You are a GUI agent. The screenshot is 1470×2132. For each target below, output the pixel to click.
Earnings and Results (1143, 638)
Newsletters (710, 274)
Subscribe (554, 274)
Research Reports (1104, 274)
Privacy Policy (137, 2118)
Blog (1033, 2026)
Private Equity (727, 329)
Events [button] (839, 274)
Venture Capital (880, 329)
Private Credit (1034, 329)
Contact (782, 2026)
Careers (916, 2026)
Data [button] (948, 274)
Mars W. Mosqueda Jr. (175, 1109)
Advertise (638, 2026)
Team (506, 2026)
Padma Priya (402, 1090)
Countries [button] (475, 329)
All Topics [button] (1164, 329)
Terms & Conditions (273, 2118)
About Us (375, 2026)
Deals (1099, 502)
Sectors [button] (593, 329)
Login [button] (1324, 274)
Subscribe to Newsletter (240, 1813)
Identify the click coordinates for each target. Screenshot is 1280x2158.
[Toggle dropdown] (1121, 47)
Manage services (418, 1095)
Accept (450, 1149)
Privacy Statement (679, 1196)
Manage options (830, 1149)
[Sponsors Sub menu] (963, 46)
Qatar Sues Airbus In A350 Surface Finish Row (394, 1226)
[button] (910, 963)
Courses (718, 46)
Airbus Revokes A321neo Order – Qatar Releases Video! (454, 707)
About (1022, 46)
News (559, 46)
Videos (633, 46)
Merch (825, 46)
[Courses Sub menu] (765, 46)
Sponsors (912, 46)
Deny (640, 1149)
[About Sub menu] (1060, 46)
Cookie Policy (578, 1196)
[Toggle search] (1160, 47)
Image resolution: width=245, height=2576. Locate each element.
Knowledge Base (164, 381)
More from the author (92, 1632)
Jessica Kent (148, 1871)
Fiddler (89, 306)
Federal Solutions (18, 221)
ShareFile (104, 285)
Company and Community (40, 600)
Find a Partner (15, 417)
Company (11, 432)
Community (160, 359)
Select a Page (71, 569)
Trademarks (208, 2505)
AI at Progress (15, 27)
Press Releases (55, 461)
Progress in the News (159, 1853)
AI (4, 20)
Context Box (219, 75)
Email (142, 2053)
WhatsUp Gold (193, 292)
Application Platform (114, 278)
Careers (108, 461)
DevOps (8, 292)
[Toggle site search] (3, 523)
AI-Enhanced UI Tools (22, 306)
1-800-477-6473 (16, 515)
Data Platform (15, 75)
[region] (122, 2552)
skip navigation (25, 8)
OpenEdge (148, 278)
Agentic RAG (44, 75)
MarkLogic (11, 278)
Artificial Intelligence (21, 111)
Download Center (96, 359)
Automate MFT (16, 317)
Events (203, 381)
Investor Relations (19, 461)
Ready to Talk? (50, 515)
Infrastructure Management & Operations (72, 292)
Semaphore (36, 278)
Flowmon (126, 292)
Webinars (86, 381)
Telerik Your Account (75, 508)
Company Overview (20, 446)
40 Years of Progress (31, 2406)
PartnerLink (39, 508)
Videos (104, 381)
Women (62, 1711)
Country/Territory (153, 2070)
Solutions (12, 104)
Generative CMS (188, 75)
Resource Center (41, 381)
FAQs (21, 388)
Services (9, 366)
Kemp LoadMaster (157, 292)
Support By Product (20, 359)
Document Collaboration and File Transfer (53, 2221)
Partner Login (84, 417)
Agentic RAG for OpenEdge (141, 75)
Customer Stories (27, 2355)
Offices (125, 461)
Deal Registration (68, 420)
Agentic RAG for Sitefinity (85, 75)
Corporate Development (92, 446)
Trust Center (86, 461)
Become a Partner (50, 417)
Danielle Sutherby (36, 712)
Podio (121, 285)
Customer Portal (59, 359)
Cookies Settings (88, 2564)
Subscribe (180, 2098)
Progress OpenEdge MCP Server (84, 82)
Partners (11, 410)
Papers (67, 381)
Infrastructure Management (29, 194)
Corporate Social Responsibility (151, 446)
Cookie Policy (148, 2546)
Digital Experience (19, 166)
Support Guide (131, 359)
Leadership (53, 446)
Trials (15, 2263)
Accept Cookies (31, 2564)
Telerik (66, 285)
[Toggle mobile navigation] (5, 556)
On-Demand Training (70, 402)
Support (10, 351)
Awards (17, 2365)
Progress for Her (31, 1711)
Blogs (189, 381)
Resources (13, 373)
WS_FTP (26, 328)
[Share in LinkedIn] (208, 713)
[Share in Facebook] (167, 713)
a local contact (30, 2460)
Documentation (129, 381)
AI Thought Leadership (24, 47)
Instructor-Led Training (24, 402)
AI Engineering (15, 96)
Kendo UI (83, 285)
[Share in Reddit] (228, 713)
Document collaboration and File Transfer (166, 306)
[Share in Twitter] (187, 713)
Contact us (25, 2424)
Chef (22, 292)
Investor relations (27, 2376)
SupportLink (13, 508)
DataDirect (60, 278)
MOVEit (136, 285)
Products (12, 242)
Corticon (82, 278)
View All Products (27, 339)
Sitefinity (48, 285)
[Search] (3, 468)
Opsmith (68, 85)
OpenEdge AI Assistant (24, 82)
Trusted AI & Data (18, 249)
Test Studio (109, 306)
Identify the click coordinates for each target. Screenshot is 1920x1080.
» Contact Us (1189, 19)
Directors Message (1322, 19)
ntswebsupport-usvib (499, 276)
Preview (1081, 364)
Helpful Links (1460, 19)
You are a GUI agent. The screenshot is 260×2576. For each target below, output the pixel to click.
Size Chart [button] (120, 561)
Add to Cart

__________

(PROBLEM DESCRIPTION):
From the entries above, tally the lines that contain the string "Identify". Report the total and nothing more.

(RESULT BELOW):
2